Shinomiya fumed for a moment, then seemed to be working through some kind of internal calculation. She checked that the street was empty. Hatano braced, unsure what was coming — and Shinomiya took her hand.

“I told you, didn’t I. Being wanted, being envied — it gets me going. I love it. And you got in the way of that. Do you understand? You left me wound up with nowhere to go. Don’t just wander off after doing that.”

Her cheeks were pink as she said it, and as the words formed on her lips, Hatano felt the faint heat at the tips of her fingers — felt the gentle, unmistakable pressure of Shinomiya’s body seeking contact, her warmth coaxing.

Hatano was caught off guard, but then again — they had already seen each other without a single layer of clothing on, had already been together in that way even with no memory of it on either side. The hesitation was not as strong as it might have been. She had, moreover, been carrying an unresolved restlessness of her own since that morning. And whatever she thought of Shinomiya as a person, there was no instinctive aversion — no discomfort of the kind that would matter. Kept at the level of the physical, this was not an impossible arrangement.

Shinomiya’s voice continued, curling into the night air in a pale ribbon of breath.

“Under the circumstances, I’ll make do with you, Senpai. This wasn’t supposed to happen with you, but you’re the one who got in the way, so you can take responsibility. …You’re the person I hate most in the world, but a hundred times better than doing it alone.”

If the compliment had been you’re a hundred times better than anyone else, it might have landed differently. As it was, it said only that being alone was, to Shinomiya, nearly worthless — and that having someone, anyone who could register her existence, was what gave the act its meaning.
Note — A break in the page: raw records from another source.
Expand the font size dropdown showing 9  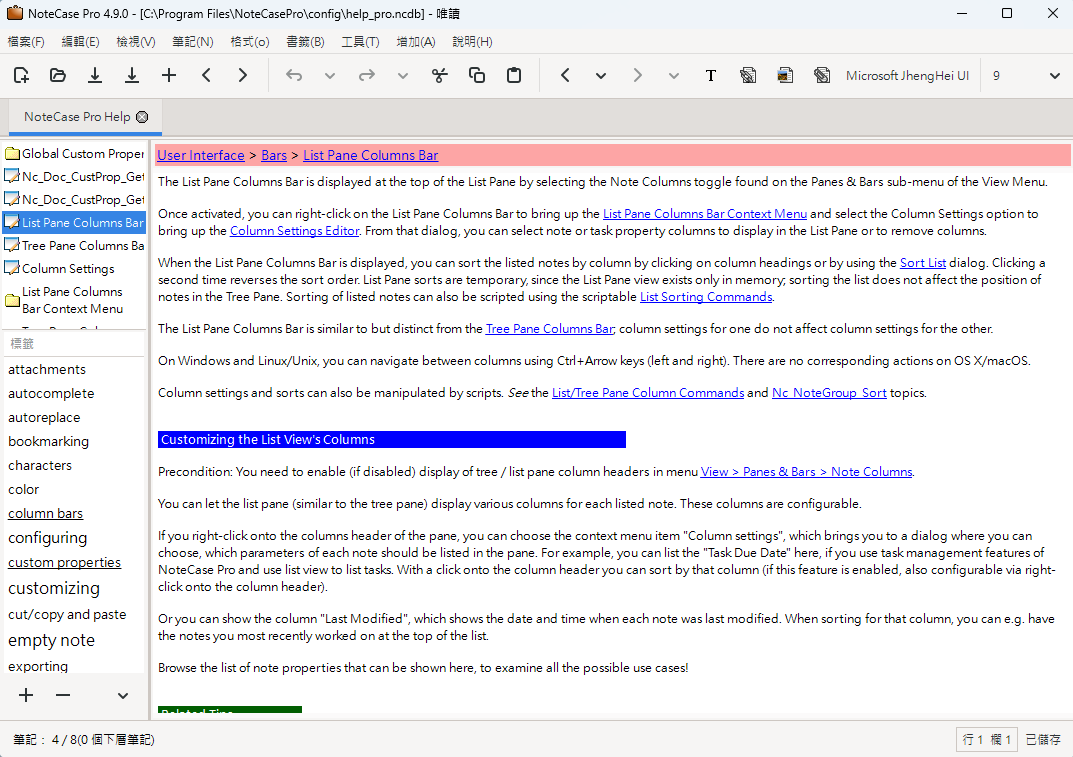pyautogui.click(x=1055, y=76)
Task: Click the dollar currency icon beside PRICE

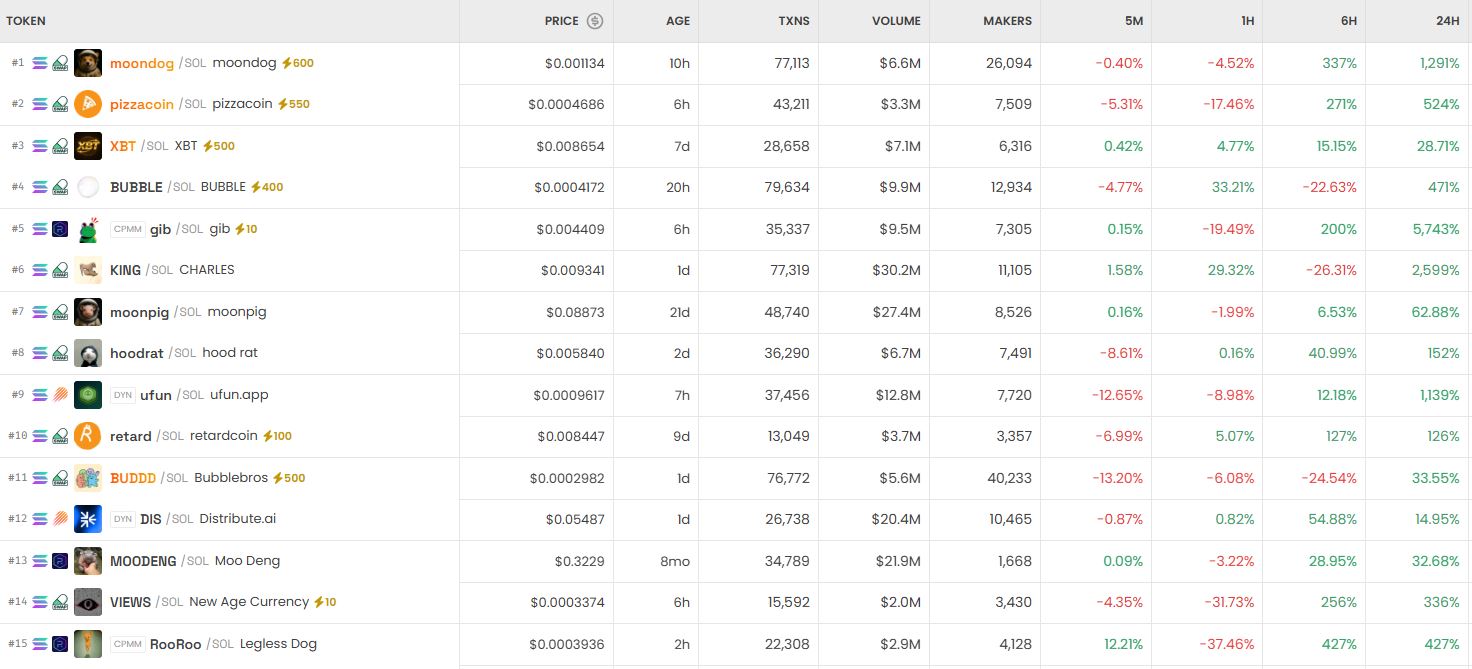Action: [595, 21]
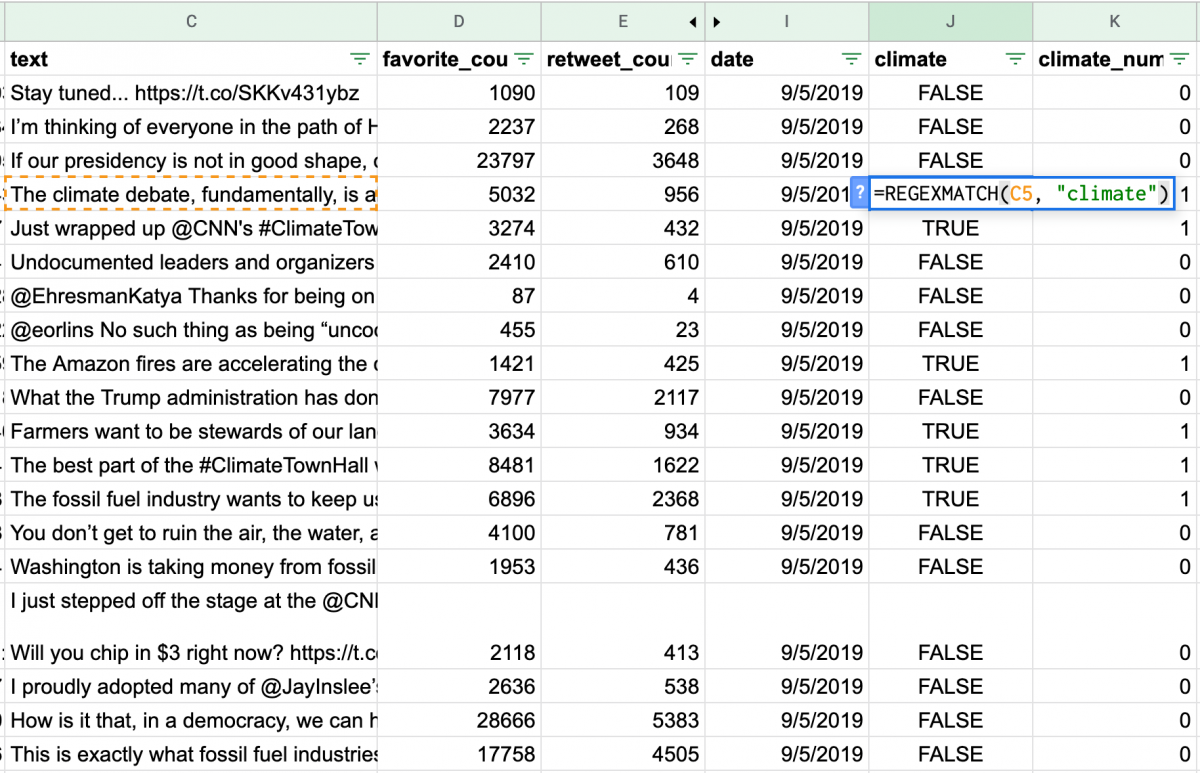Open the filter for the date column
Screen dimensions: 1200x773
[851, 59]
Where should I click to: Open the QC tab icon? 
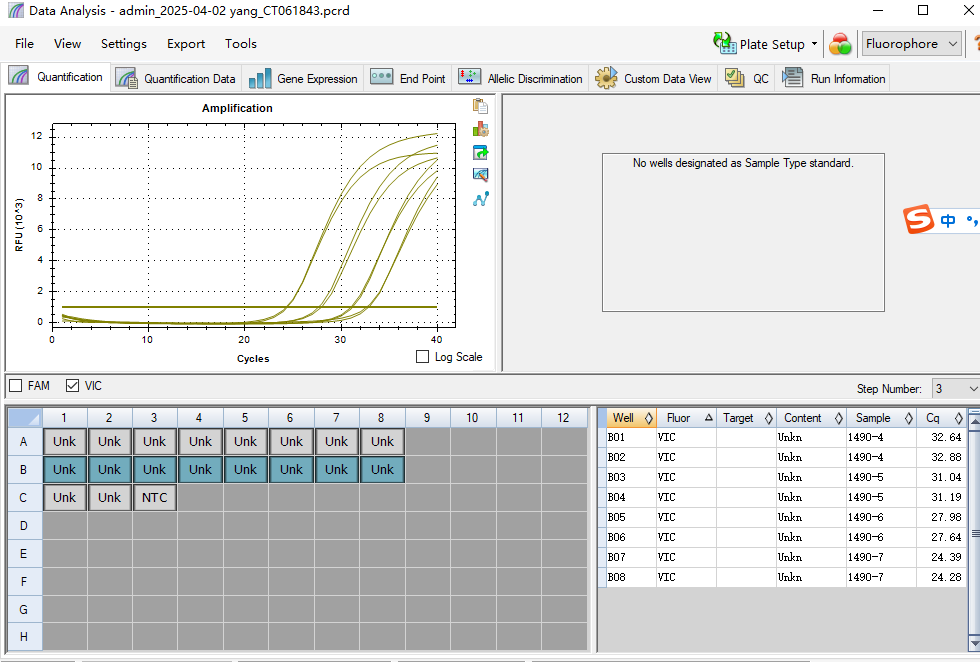pyautogui.click(x=734, y=78)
And Hatano had been the one to deprive her of that someone.

She was aware of her body responding, of something stirring in the direction of wanting — but she marshalled everything rational she had and said no. If she agreed now, everything she’d said tonight would collapse under its own weight.
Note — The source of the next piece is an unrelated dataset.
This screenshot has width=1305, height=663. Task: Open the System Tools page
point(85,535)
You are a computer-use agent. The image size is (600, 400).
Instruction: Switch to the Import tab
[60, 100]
“The whole point of the lecture was to get you to stop doing this.”

She said it plainly. Shinomiya’s brow knitted.

“You already slept with me once — what’s the difference? Or am I just not your type?”
“You’re the kind of person I hate most in the world. But I think your face is beautiful.”
“Then what’s the problem?”
“You’re a rotten little creature, but — that message you sent this afternoon, and things like that — I don’t think you’re a bad person. And because I don’t think you’re bad, I want you to reconsider how you’re living. That’s why I’m saying no.”

Hatano held her ground, stubborn. Shinomiya pouted.
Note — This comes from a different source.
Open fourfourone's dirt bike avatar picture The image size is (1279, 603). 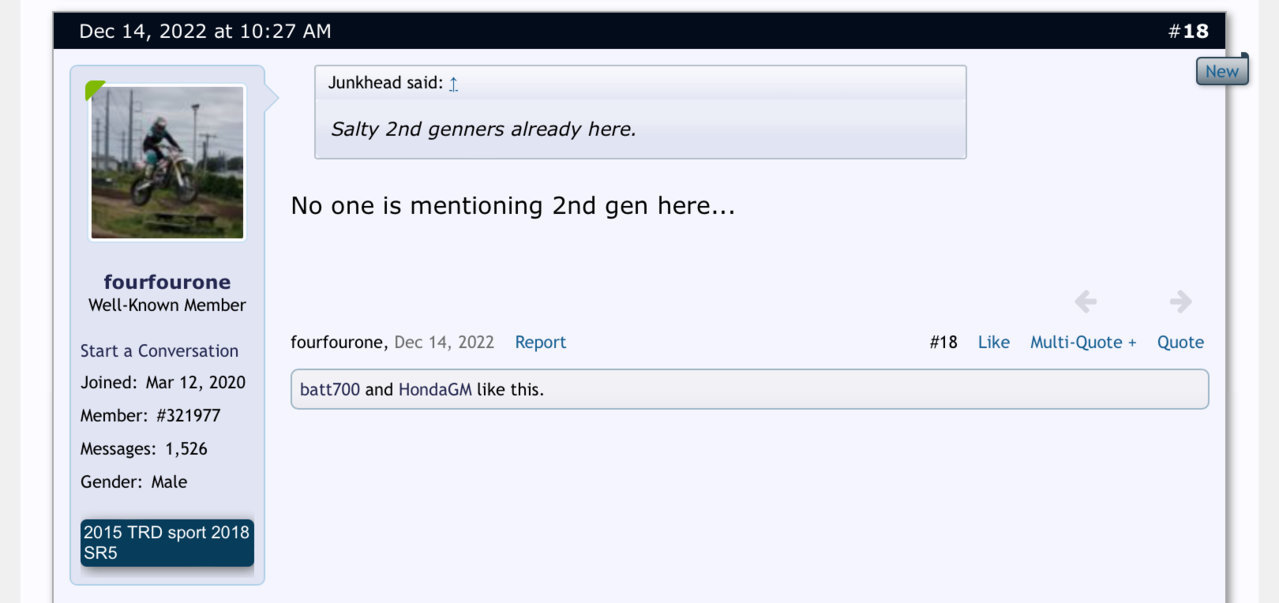click(x=168, y=162)
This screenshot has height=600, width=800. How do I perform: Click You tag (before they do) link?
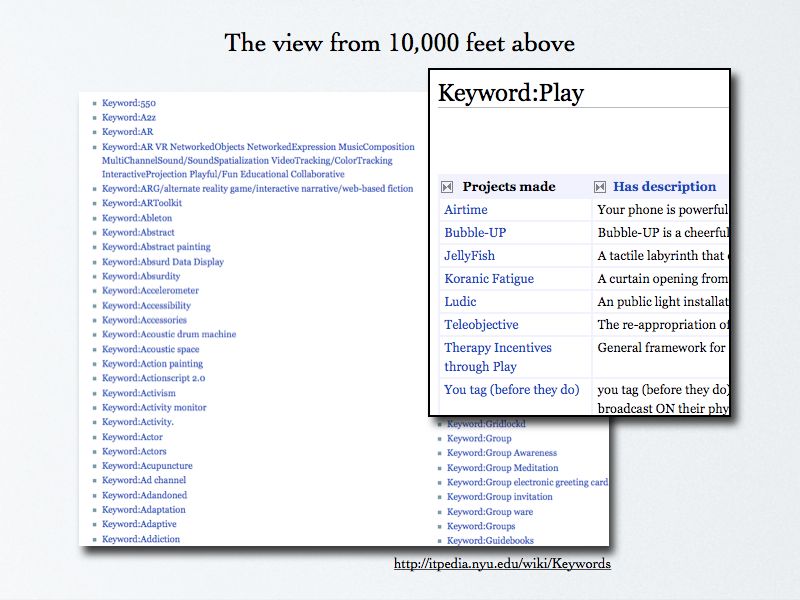pyautogui.click(x=511, y=390)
“You’re like someone who turns down the bar tab but won’t let me go to any other bar. Relax a little. One night doesn’t mean anything.”
“No.”
“Even so?”
“If you want me to take responsibility, I’ll pay for a night somewhere else.”

She was already reaching for her wallet as she said it. It would sting, but she’d sooner take the financial hit than bend her own argument. She was pulling out the notes when Shinomiya made a defeated sound — “All right, fine, I give up” — and stopped her hand.

Then, with a half-lidded look of considerable dissatisfaction, she offered her alternative.

“I’ll sort myself out. Just lend me your place. Home’s too far, and a toilet cubicle is out of the question. I need to be without clothes for it to work.”

Lending her flat to a junior to use for her own private gratification was an objectively ridiculous thing to agree to. But desire was not something to be condescended to, and Hatano had pulled away a partner Shinomiya had worked to secure. There was some responsibility there. And her position didn’t require her to bend.

There wasn’t really another answer. Hatano, grudgingly, gave the only nod available to her.